The tantalising prospect of Messi and his brilliant colleagues returning at the end of this year depends on their surviving tonight's daunting Uefa Champions League semi-final return leg against Inter Milan. But whatever happens in Europe and in the South American equivalent, the Copa Libertadores, the 2010 Club World Cup final promises to be another Abu Dhabi occasion to savour.
The Dubai Sevens has become an integral part of the IRB World Sevens Series and it is a red letter day in the diaries of expatriates from a cluster of rugby-playing nations. Those committed supporters got a double helping of the game last year when the Sevens World Cup also came to Dubai to supplement the well-established Sevens event. Originally staged at the Dubai Exiles ground, the three-day carnival moved to its new home, appropriately called The Sevens, last year.
The recent opening of the impressive stadium at Dubai Sports City has given extra strength to the UAE in its desire to stage top-class international cricket. Pakistan have turned the Emirates into a second home and have entertained several rival nations here at ODI and Twenty20 level. With the Zayed Stadium in Abu Dhabi offering a busy schedule of ODIs, T20s and pre-season games for English county sides and Sharjah providing facilities for Test and county players, the only way is up for the UAE's cricket portfolio.

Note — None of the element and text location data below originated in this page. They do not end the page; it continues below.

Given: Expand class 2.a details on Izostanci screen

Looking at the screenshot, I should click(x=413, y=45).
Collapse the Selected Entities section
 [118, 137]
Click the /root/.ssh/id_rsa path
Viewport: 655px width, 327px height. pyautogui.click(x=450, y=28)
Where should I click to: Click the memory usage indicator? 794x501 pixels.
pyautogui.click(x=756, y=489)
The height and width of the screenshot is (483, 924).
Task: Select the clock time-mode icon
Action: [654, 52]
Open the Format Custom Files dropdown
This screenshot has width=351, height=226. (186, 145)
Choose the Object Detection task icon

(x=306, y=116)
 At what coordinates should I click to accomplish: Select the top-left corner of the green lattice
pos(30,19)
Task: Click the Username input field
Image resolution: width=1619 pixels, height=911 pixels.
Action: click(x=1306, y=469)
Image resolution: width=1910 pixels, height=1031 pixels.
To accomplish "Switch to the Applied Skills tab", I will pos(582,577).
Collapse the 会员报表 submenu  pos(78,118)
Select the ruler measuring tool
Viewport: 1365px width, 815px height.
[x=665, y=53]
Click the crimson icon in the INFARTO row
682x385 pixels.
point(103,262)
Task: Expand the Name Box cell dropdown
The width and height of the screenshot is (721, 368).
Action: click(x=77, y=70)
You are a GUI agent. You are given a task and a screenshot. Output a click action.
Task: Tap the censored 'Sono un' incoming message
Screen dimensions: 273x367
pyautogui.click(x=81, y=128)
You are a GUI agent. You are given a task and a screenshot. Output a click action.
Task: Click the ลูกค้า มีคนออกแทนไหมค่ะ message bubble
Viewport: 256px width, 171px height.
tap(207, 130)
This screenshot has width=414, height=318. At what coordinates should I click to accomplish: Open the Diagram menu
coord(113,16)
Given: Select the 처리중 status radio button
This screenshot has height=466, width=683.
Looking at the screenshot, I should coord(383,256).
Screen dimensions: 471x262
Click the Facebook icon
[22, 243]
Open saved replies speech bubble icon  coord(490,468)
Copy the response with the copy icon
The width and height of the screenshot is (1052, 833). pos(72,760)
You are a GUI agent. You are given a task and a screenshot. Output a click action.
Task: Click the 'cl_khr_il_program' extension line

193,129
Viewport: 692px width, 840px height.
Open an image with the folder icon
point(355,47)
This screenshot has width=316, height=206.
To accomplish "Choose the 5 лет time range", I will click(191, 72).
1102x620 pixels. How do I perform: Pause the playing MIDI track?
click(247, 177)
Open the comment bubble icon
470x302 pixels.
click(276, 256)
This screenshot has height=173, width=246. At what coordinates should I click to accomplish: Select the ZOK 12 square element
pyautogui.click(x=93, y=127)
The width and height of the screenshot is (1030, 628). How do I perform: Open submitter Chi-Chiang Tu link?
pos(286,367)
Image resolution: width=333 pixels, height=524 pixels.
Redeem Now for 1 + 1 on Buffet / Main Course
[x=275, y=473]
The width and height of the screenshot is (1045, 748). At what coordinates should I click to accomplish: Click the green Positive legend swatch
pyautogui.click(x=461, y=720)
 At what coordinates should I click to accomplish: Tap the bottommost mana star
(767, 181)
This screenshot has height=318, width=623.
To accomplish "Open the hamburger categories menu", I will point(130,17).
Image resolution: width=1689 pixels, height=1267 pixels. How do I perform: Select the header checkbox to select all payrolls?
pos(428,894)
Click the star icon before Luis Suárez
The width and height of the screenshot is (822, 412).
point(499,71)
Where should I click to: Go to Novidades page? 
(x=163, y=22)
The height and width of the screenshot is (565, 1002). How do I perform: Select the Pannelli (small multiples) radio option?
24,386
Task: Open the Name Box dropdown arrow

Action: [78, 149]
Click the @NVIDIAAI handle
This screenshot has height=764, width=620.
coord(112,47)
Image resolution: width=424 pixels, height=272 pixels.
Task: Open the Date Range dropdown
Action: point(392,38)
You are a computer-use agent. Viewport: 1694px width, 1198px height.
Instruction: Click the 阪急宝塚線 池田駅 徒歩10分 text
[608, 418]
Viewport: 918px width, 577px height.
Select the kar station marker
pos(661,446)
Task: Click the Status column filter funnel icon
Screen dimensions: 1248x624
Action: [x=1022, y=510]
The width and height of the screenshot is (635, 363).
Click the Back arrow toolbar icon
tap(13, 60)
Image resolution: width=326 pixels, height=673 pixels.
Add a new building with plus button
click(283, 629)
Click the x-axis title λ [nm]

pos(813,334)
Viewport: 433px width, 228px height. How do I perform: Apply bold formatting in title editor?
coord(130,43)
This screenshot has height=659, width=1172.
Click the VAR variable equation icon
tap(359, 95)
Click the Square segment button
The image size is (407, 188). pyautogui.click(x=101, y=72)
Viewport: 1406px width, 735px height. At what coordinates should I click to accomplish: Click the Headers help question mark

Ras al Khaimah came so tantalisingly close this year to hosting this year's America's Cup races. Alinghi, the holders of sport's oldest international trophy until being outpaced by challenger BMW Oracle in Valencia, were actually based at Al Hamra and ready to compete until a United States court order ruled against them. The Emirates were handsomely compensated last month, though, with the announcement that the prestigious Volvo Ocean Race will have one of its eight stop-overs in Abu Dhabi at the end of next year. It will mean a two-week jamboree in the capital during the early days of 2012 to supplement the wide range of yachting events, notably the highly competitive RC44s, that take place off these shores.
The sight of daredevil pilots performing death-defying feats above the Abu Dhabi Corniche in the Red Bull Air Race is one of the viewing highlights of the year. We even have our own hero in Austrian flying ace Hannes Arch, who was signed up last year, as the defending world champion, to guide the Team Abu Dhabi plane through the testing series of gates in the fastest time to thrill a large throng of admirers on the beach.
Not everybody's cup of tea and more often than not too brutal for comfort as ultra-fit gladiators seek to render each other senseless in the confines of a metal cage. There can be no doubting, however, the popularity of this fast-growing spectacle and UFC's first visit to this country earlier this month for an "Invincible" show at Yas Marina had thousands battling to secure tickets.